_Consigne_
Recopiez sans rien changer le passage du texte sur Olivier Chaloche qui va de « Cogérant du groupement » à « à son fils. ».

---- Texte proposé

Olivier Chaloche, le bio par amour

Cogérant du groupement agricole d’exploitation en commun (GAEC) L’Authentique Terrien, près de Montargis, Olivier Chaloche a repris la ferme de son père il y a plus de trente ans et l’a immédiatement convertie au bio. Devenu pionnier du bio par amour, il a fait croître et diversifié son domaine qu’il s’apprête à transmettre à son tour à son fils.

Olivier Chaloche a 20 ans en 1991 quand il explique à celle qui va devenir sa femme que l’heure est venue – plus tôt qu’il n’aurait voulu – de reprendre la ferme familiale. Elle lui réplique : « D’accord pour te suivre sur la ferme, mais à condition qu’elle soit bio. » À l’époque, sur les 5 000 producteurs du Loiret, moins de dix pratiquent l’agriculture biologique. Pourtant, Olivier Chaloche va dire oui, par amour bien sûr, mais aussi parce qu’il se souvient de sa formation. « Après le lycée agricole, je suis allé en BTS commercial. On nous expliquait qu’on allait vendre les produits les plus toxiques, les plus dangereux, qu’il fallait être très prudent en les manipulant… Me sont revenus en mémoire un agriculteur malade, un autre en costume de cosmonaute pour épandre. Alors, j’ai repensé à l’accident de Sandoz qui avait pollué le Rhin sur des centaines de kilomètres, tuant des millions de poissons, à celui de Bhopal en Inde… Je ne voulais pas introduire encore plus de produits chimiques et de dangers dans le monde. Au contraire, j’étais très attiré par le challenge de “faire sans”. »

Pari gagnant

Un challenge qui s’annonce ardu, mais que le couple relève à force de persévérance. Les premières récoltes se traduisent par un effondrement de la production, avec seulement 15 quintaux de blé à l’hectare quand le père d’Olivier Chaloche en récoltaient 50 à 60 quintaux. Mais le jeune agriculteur ne se décourage pas et continue à travailler. En 1997, la ferme est 100 % bio. À mesure que les espèces se diversifient et que la nature reprend ses droits, les rendements décollent. « Forcément, quand la plante n’a pas sa dose d’azote, son pesticide de synthèse, elle est un peu désorientée. Mais au bout de quelques années, la terre s’améliore grâce aux outils du bio, aux fertilisants naturels, aux rotations des cultures », explique le paysan. Aujourd’hui, ses rendements égalent et parfois excèdent ceux d’avant la conversion. La ferme s’est par ailleurs agrandie. Elle est passée de 80 à 240 hectares, avec une quinzaine de productions végétales en moyenne chaque année – luzerne, blé, orge de bras serie, pois cassés, lentilles, soja, féverole, semences d’oignon… Une diversité très grande qu’il tient de son père. « Il travaillait en conventionnel, certes, dit le fils, mais il était très sensible à la biodiversité. Il s’était opposé à l’arrachage des haies pendant le remembrement. Il m’avait légué quelques centaines de mètres de haies, j’en ai planté quelques kilomètres en plus. Et avec cela, on a des terres plus variées, plus diverses, plus riches aussi, sans parler des beaux paysages que cela crée. Le paysan façonne le paysage, et c’est pour cela que je me qualifie ainsi. »

--------
---- Données fournies

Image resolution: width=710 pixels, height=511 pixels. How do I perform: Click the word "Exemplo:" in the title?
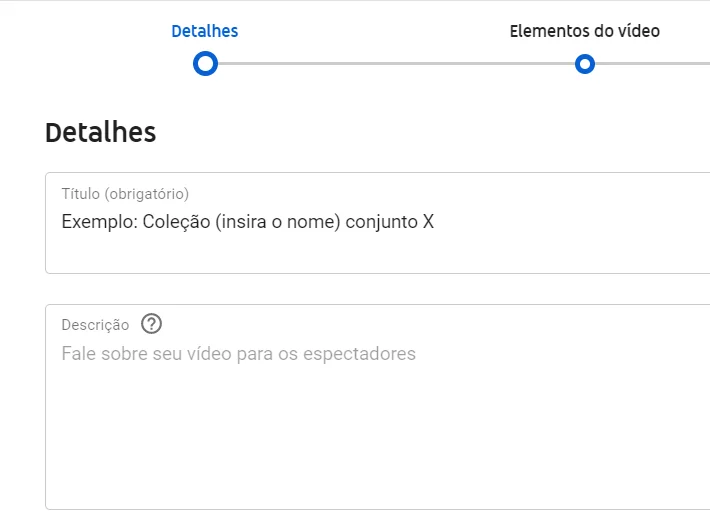100,222
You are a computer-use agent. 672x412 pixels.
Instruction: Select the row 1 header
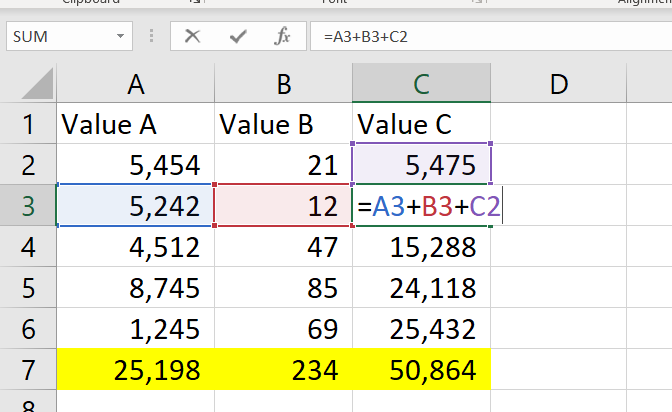[x=28, y=125]
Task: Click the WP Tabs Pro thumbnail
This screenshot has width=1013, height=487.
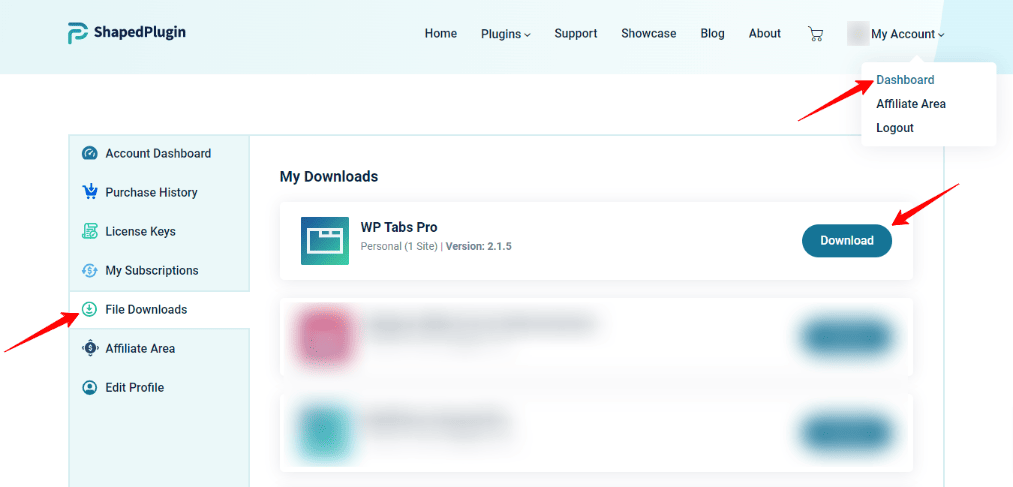Action: pos(325,241)
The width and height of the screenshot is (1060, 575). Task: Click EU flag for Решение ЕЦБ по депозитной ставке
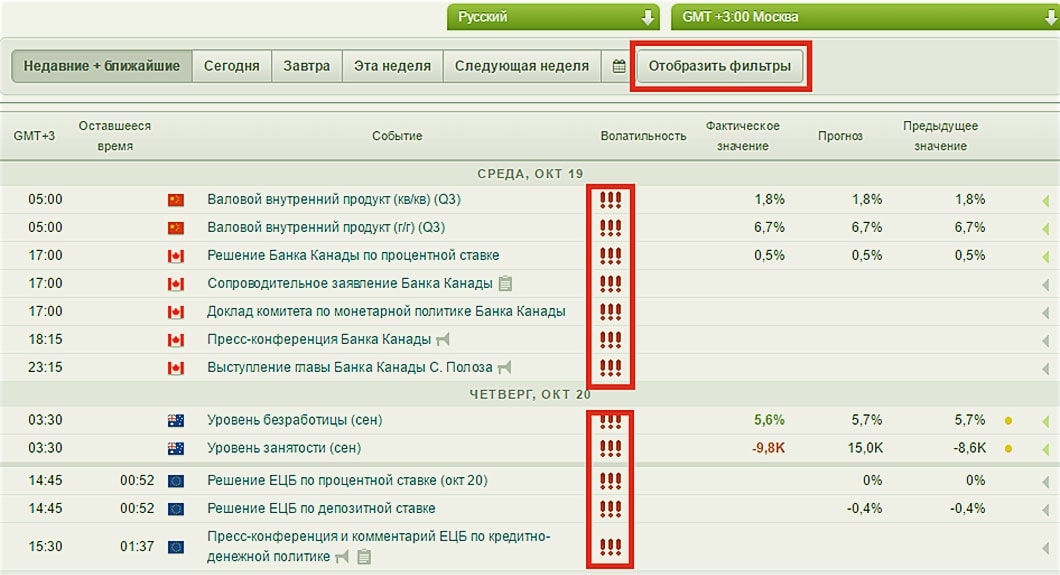tap(176, 509)
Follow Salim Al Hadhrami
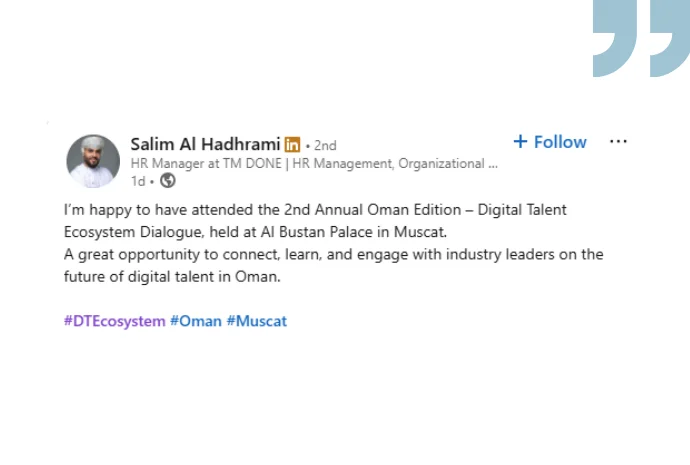The image size is (690, 465). 549,142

--------

_Corrigé_
Cogérant du groupement agricole d’exploitation en commun (GAEC) L’Authentique Terrien, près de Montargis, Olivier Chaloche a repris la ferme de son père il y a plus de trente ans et l’a immédiatement convertie au bio. Devenu pionnier du bio par amour, il a fait croître et diversifié son domaine qu’il s’apprête à transmettre à son tour à son fils.